Time out when use distributed setting

Hi,

I followed steps in README(and passwordless SSH login setting), trying to do distributed training with two virtual machines each with one nvidia tesla p100 gpu. However, the connection timed out error keeps coming up.

python3 ~/workspace/dgl/tools/launch.py --workspace ~/workspace/dgl/examples/pytorch/graphsage/dist/  --num_trainers 2  --num_samplers 0  --num_servers 1 --part_config data/ogb-product.json --ip_config ip_config.txt --keep_alive --server_name long_live "python3 train_dist.py --graph-name ogb-product --ip_config ip_config.txt --num-epochs 5 --batch-size 1000 --num_workers 0 --num_gpus 1"
Servers will keep alive even clients exit...
The number of OMP threads per trainer is set to 4
Monitor file for alive servers already exist: /tmp/dgl_dist_monitor_long_live.
Use running server long_live.
cleanupu process runs
ssh: connect to host 172.31.2.66 port 22: Connection timed out
ssh: connect to host 172.31.1.191 port 22: Connection timed out
Exception in thread Thread-2:
Traceback (most recent call last):
  File "/usr/lib/python3.8/threading.py", line 932, in _bootstrap_inner
Exception in thread Thread-1:
Traceback (most recent call last):
  File "/usr/lib/python3.8/threading.py", line 932, in _bootstrap_inner
    self.run()

## [REQUIRED WORK]
a - According to the forum post about the distributed training timeout, what GPU does each of the two virtual machines have?
b - Continue the forum post about the distributed training timeout from the point where it stops.

## [DATA]
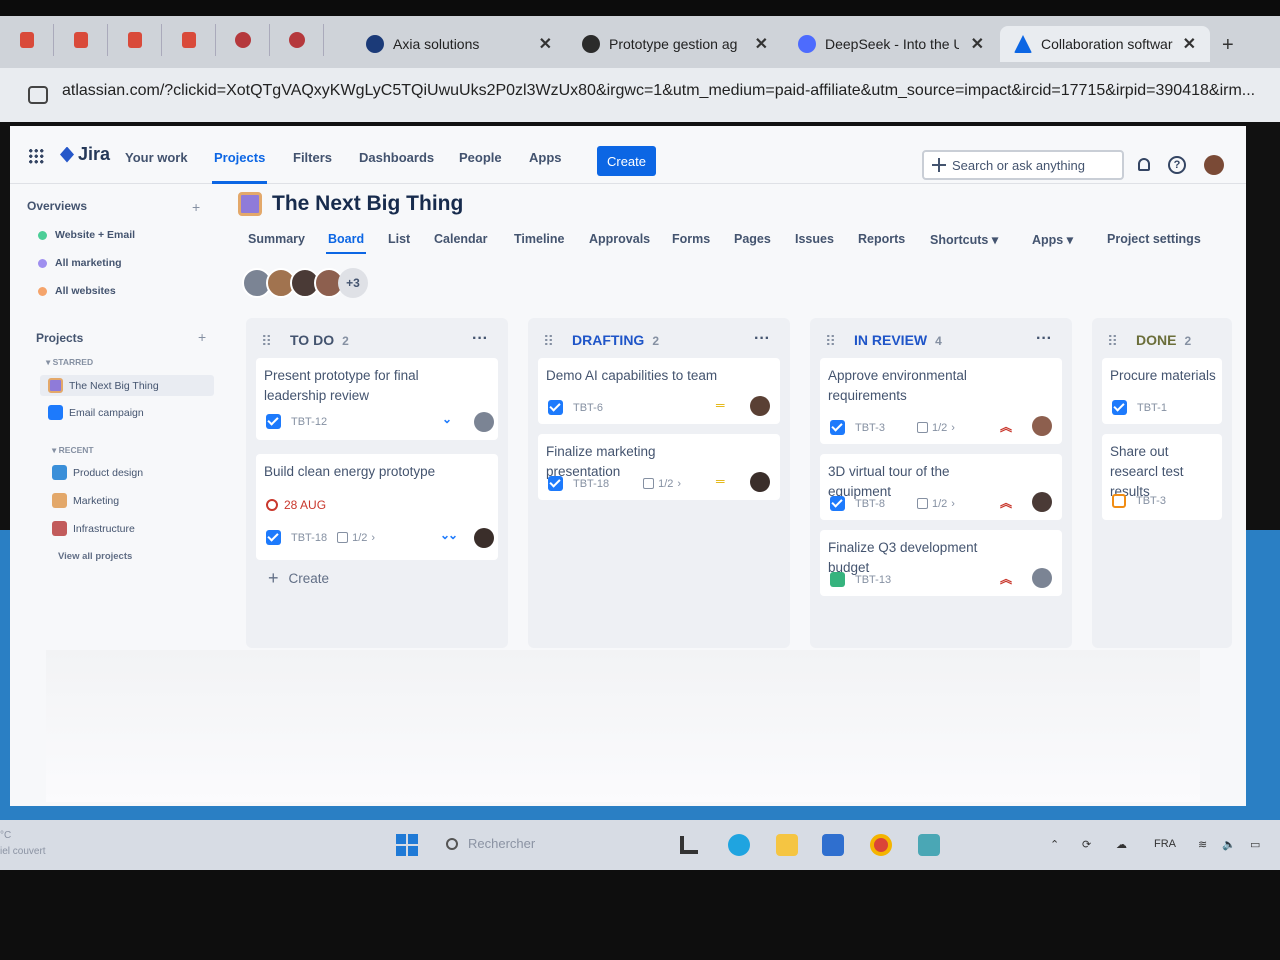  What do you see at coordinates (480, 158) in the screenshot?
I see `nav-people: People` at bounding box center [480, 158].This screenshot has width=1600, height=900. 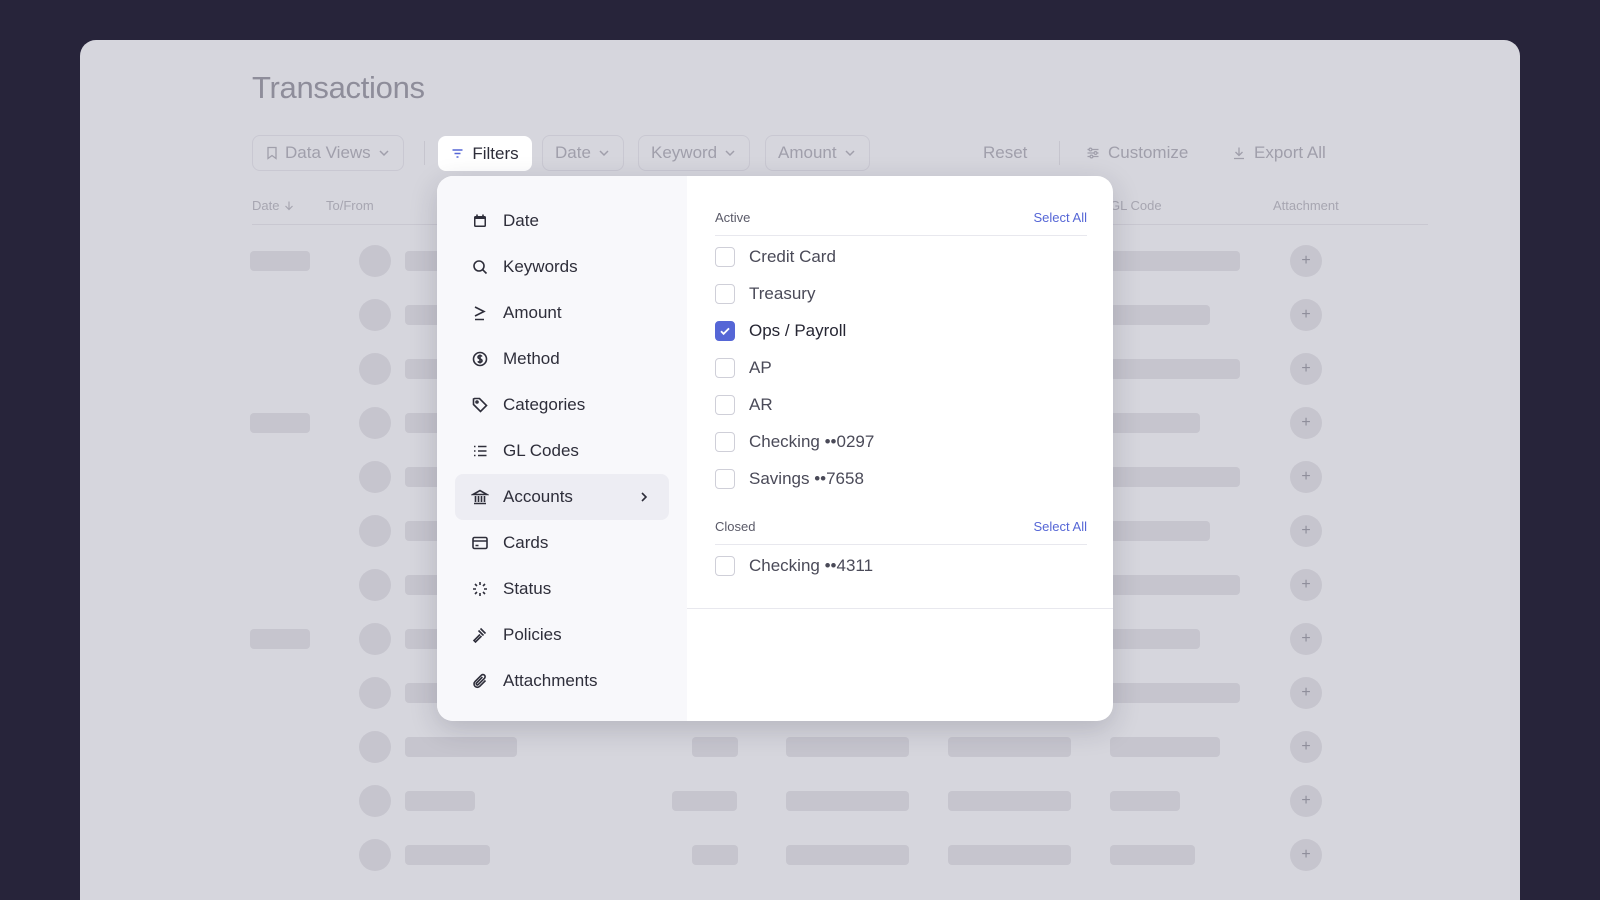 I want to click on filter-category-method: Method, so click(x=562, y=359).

## [ANSWERS FOR THE TASKS]
a - Each has one NVIDIA Tesla P100 GPU.

b -
    self.run()
  File "/usr/lib/python3.8/threading.py", line 870, in run
  File "/usr/lib/python3.8/threading.py", line 870, in run
    self._target(*self._args, **self._kwargs)
    self._target(*self._args, **self._kwargs)
  File "/home/luyc/workspace/dgl/tools/launch.py", line 109, in run
  File "/home/luyc/workspace/dgl/tools/launch.py", line 109, in run
    subprocess.check_call(ssh_cmd, shell=True)
    subprocess.check_call(ssh_cmd, shell=True)
  File "/usr/lib/python3.8/subprocess.py", line 364, in check_call
  File "/usr/lib/python3.8/subprocess.py", line 364, in check_call
    raise CalledProcessError(retcode, cmd)
subprocess.CalledProcessError: Command 'ssh -o StrictHostKeyChecking=no -p 22 172.31.2.66 'cd /home/luyc/workspace/dgl/examples/pytorch/graphsage/dist/; (export DGL_DIST_MODE=distributed DGL_ROLE=client DGL_NUM_SAMPLER=0 DGL_NUM_CLIENT=4 DGL_CONF_PATH=data/ogb-product.json DGL_IP_CONFIG=ip_config.txt DGL_NUM_SERVER=1 DGL_GRAPH_FORMAT=csc OMP_NUM_THREADS=4 DGL_GROUP_ID=1 ; python3 -m torch.distributed.launch --nproc_per_node=2 --nnodes=2 --node_rank=0 --master_addr=172.31.2.66 --master_port=1234 train_dist.py --graph-name ogb-product --ip_config ip_config.txt --num-epochs 5 --batch-size 1000 --num_workers 0 --num_gpus 1)'' returned non-zero exit status 255.
    raise CalledProcessError(retcode, cmd)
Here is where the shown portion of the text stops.